* TEXT SECTION
»»
If the Warriors do end up in the playoffs, whether as a No. 7 or 8 seed, you're going to start hearing a lot of these "We Believe" comparisons. But as Draymond Green pointed out after Tuesday's win, there really is, and never will be, any comparison between these two iterations of Warriors basketball. 

"We ain't no We Believe 2.0. We got f------ Stephen Curry."

It's true. That "We Believe" team was more talented than its seed would indicate, and Baron Davis was a monster. But Davis is no Curry, and "more talented than your seed" is not the same thing as having championship DNA. That '06-07 team was an underdog through and through. When teams like Utah and Phoenix look down the sideline and see Stephen Curry and Draymond Green and Steve Kerr on the other side of the scorer's table, they do not see an underdog. They see guys who've gone somewhere they're still trying to get. 

That, more than anything, is what they showed in these two wins over Utah and Phoenix. There's still that little something extra about this Warriors team, that thing you can't quite define but know it when you see it. Call it guts. Resolve. Fight. The heart of a champion. Call it whatever you want, but it's a real thing, and the Warriors just might be tapping into it at exactly the right time. 

And it's not just because they have Curry. Yes, he's the biggest reason. Curry is arguably the best player in the world right now, and any time you have that guy on your team, you're dangerous.
««
* SUPPLIED DATA
»»
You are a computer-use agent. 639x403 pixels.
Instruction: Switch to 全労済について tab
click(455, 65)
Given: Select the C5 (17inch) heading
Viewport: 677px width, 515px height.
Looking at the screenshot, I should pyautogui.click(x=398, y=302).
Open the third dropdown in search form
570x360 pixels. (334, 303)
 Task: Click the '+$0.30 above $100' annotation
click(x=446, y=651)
««
»»
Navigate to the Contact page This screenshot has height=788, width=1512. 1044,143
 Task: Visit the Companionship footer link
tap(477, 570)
««
»»
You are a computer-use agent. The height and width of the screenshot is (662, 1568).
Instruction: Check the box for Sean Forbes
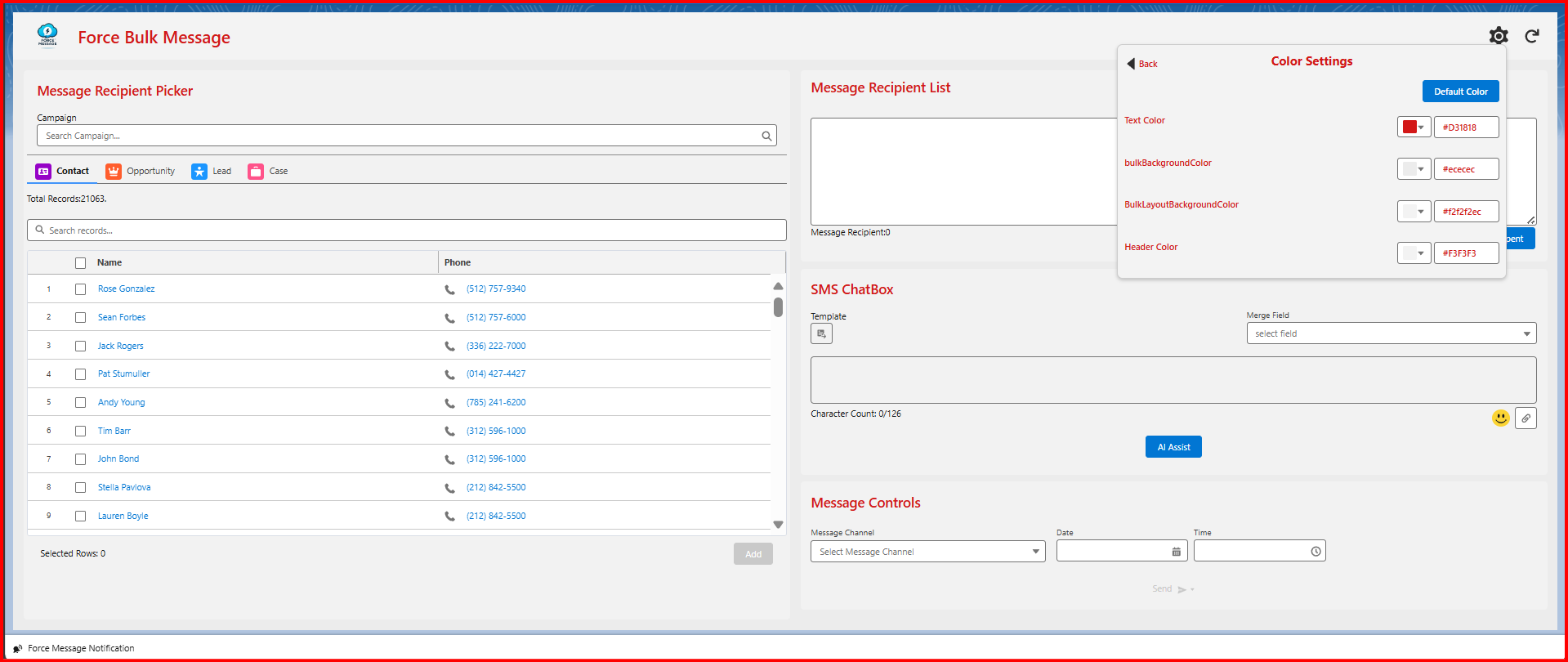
««
* PROBLEMS TO WORK ON
a - Retype the part of the Warriors text that begins at the words "If the Warriors" and stops after "of Warriors basketball.".
b - List every person named in the Warriors text.

* ANSWERS FOR THE TASKS
a -
If the Warriors do end up in the playoffs, whether as a No. 7 or 8 seed, you're going to start hearing a lot of these "We Believe" comparisons. But as Draymond Green pointed out after Tuesday's win, there really is, and never will be, any comparison between these two iterations of Warriors basketball.

b -
Draymond Green
Stephen Curry
Baron Davis
Steve Kerr